Try to keep all your other meals and snacks that day low FODMAP.
Pack lunch
If possible, carrying your own lunch is a good idea as not all cafeteria items are IBS friendly food.
Carrying a packed lunch also cuts out the time spent waiting in long queues at the cafeteria. It gives you more time to eat slowly, which gives the digestive system more time to process the incoming food.
Carry a handy card
To make it easier for yourself and also to communicate your dietary restrictions to the school and kitchen staff, you can download, print out and laminate a low FODMAP diet chart.

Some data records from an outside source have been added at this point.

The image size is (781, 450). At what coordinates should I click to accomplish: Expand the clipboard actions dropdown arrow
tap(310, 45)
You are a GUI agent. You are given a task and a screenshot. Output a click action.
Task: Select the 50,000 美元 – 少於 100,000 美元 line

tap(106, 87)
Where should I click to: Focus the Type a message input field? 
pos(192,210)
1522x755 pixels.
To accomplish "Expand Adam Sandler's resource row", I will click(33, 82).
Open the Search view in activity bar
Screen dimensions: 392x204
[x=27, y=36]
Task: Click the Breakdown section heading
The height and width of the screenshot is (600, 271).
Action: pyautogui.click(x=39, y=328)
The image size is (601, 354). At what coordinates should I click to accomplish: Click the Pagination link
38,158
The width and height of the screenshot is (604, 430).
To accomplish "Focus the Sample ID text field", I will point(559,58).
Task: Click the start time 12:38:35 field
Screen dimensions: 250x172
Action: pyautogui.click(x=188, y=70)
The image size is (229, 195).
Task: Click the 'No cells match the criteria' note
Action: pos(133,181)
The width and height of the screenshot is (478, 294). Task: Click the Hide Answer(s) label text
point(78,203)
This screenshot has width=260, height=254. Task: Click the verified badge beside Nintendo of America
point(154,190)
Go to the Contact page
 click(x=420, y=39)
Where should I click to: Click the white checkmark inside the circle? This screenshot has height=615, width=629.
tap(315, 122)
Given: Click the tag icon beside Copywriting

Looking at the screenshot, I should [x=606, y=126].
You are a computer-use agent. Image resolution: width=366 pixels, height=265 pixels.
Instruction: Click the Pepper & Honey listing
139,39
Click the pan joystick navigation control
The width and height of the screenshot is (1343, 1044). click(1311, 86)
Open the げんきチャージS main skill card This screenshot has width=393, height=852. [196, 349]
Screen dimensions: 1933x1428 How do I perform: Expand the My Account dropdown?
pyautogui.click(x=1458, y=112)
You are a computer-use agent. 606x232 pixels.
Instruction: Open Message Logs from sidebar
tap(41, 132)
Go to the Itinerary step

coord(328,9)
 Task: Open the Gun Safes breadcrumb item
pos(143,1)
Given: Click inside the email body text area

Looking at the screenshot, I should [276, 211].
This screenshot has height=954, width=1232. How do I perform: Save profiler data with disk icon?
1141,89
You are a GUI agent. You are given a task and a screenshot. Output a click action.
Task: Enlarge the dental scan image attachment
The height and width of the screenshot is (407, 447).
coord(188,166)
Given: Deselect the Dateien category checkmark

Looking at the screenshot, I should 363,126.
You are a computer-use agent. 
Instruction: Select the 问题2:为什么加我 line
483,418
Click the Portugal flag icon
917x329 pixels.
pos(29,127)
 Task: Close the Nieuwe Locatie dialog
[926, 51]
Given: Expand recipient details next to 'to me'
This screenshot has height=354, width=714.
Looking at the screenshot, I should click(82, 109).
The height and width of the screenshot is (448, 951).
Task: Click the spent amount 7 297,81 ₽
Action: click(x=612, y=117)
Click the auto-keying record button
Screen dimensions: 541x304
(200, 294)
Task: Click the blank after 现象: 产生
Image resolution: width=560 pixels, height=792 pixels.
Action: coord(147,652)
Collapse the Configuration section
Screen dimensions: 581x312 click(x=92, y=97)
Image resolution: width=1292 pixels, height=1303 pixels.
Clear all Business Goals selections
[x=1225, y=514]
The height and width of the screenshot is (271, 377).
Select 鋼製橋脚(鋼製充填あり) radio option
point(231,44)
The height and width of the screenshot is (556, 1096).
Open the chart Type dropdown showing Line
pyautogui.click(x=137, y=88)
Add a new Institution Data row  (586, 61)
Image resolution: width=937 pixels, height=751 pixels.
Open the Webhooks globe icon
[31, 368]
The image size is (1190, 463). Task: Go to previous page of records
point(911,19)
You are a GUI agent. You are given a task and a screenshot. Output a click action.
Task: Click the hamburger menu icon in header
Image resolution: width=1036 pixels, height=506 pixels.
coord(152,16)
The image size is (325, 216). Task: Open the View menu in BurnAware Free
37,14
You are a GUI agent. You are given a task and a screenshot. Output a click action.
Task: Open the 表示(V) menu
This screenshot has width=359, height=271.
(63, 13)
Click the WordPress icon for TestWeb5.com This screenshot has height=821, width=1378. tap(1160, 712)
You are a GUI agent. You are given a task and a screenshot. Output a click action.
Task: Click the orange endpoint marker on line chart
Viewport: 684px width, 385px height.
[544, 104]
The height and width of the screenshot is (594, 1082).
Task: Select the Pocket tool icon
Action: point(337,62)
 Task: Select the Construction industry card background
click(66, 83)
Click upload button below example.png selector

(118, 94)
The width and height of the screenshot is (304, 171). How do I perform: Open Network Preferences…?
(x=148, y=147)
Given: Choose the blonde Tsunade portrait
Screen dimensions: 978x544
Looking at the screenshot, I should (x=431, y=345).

This list can contain FODMAP foods to avoid on one side, and the foods that are IBS friendly, on the other. Carry this low FODMAP diet chart to school as a quick reminder.
Include fibre and water
Fibre and water can help one’s stool move through the body. The International Foundation for Gastrointestinal Disorders recommends consuming 25 grams to 30 grams of fibre each day. It also advises drinking eight cups of fluid per day. Based on the fibre sources, it can help with constipation or diarrhoea. Your dietician will be able to provide proper recommendations of fibre-rich foods that are IBS friendly. Fibre supplements might also be recommended by your dietician; however, they need to be consumed with caution as some supplements might contain high FODMAP ingredients that can make IBS symptoms worse. Coming to one of the best low FODMAP drinks, water is always a great choice!
Understanding FODMAPS
FODMAPs are types of carbohydrates that are found in certain foods. Foods that are high in FODMAPS are linked to IBS symptoms. Food items that are low in FODMAPSare IBS friendly food as they help manage symptoms.
High FODMAP foods to avoid
According to the Monash low FODMAP diet chart, FODMAP foods to avoid are:
Vegetables
Artichoke, asparagus, cauliflower, garlic, green peas, mushrooms, onion, sugar snap peas.
Fruits
Apples, apple juice, cherries, dried fruit, mango, nectarines, peaches, pears, plums, watermelon.
Dairy & alternatives
Cow’s milk, custard, evaporated milk, ice cream, soy milk (made from whole soybeans), sweetened condensed milk, yoghurt.
Protein sources
Most legumes/pulses, some marinated meats/poultry/seafood, some processed meats.
Breads and cereals
Wheat/rye/barley based breads, breakfast cereals, biscuits and snack products.
Sugars, sweeteners & confectionary
High fructose corn syrup, honey, sugar free confectionery.
Nuts & seeds – Cashews, pistachios.
Low FODMAP foods to eat
The low FODMAP diet chart, as prepared by Monash, is ideal when considering IBS friendly food for students. It includes the following IBS friendly food:
Vegetables
Aubergine/eggplant, beans (green), bok choy, green capsicum (bell pepper), carrot, cucumber, lettuce, potato, zucchini.
Fruits
Cantaloupe, kiwi fruit (green), mandarin, orange, pineapple.
Dairy & alternatives
Almond milk, brie/camembert cheese, feta cheese, hard cheeses, lactose-free milk, soy milk (made from soy protein).
Protein sources – Eggs, firm tofu, plain cooked meats/poultry/seafood, and tempeh make for IBS friendly food for students.
Breads and cereals
Corn flakes, oats, quinoa flakes, quinoa/rice/corn pasta, rice cakes (plain), sourdough spelt bread, wheat/rye/barley free breads.
Sugars, sweeteners & confectionary
Dark chocolate, maple syrup, rice malt syrup, table sugar.
Nuts & seeds
Macadamias, peanuts, pumpkin seeds/pepitas, and walnuts are also foods that are IBS friendly.
These strategies can manage your IBS symptoms while indulging occasionally in low FODMAP fast food at school and help make life easier.